*** Stored data ***

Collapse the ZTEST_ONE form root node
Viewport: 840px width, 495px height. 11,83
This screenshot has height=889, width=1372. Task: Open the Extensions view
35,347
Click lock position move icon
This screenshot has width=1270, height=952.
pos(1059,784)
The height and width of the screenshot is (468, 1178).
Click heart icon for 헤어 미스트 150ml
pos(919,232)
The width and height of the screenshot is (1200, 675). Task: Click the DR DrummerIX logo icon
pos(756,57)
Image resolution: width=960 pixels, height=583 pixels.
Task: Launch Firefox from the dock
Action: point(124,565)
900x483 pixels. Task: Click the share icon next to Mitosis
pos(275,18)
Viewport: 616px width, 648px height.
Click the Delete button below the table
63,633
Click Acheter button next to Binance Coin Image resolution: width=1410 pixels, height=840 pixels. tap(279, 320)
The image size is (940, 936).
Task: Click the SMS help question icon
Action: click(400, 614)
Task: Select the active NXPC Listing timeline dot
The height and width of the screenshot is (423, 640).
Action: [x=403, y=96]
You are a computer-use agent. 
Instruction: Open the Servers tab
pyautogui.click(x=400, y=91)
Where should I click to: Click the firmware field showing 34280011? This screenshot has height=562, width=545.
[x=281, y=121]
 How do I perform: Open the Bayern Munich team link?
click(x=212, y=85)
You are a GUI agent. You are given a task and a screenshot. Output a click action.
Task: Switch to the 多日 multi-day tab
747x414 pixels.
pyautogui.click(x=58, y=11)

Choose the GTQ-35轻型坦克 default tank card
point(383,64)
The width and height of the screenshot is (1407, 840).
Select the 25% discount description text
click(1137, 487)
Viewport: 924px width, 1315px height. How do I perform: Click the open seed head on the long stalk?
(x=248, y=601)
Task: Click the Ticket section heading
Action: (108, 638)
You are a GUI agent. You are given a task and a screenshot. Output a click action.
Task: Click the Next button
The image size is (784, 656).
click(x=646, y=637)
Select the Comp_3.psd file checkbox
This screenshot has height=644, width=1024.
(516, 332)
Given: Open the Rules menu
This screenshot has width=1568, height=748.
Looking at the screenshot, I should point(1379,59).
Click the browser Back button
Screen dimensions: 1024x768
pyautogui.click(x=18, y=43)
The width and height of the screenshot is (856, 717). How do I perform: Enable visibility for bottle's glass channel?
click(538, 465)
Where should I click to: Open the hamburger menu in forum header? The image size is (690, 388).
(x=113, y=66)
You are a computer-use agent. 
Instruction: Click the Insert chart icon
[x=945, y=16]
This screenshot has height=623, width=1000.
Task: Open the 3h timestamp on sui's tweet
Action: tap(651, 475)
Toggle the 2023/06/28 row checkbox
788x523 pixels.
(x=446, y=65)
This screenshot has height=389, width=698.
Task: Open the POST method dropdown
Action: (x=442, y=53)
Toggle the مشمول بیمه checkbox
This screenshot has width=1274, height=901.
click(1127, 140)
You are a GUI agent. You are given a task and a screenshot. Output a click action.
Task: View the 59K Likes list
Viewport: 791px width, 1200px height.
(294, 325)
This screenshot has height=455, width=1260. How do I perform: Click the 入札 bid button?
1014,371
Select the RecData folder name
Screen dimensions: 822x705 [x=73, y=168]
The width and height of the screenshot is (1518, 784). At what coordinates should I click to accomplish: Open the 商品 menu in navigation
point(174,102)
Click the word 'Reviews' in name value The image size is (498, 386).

*** End of Stored data ***

→ About this exercise:
Reproduce, exactly and in full, the lines from the one that contains "Where should I click to: Open" to the end of the material.

→ Output for this exercise:
Where should I click to: Open the hamburger menu in forum header? The image size is (690, 388).
(x=113, y=66)
You are a computer-use agent. 
Instruction: Click the Insert chart icon
[x=945, y=16]
This screenshot has height=623, width=1000.
Task: Open the 3h timestamp on sui's tweet
Action: tap(651, 475)
Toggle the 2023/06/28 row checkbox
788x523 pixels.
(x=446, y=65)
This screenshot has height=389, width=698.
Task: Open the POST method dropdown
Action: (x=442, y=53)
Toggle the مشمول بیمه checkbox
This screenshot has width=1274, height=901.
click(1127, 140)
You are a GUI agent. You are given a task and a screenshot. Output a click action.
Task: View the 59K Likes list
Viewport: 791px width, 1200px height.
(294, 325)
This screenshot has height=455, width=1260. How do I perform: Click the 入札 bid button?
1014,371
Select the RecData folder name
Screen dimensions: 822x705 [x=73, y=168]
The width and height of the screenshot is (1518, 784). At what coordinates should I click to accomplish: Open the 商品 menu in navigation
point(174,102)
Click the word 'Reviews' in name value The image size is (498, 386).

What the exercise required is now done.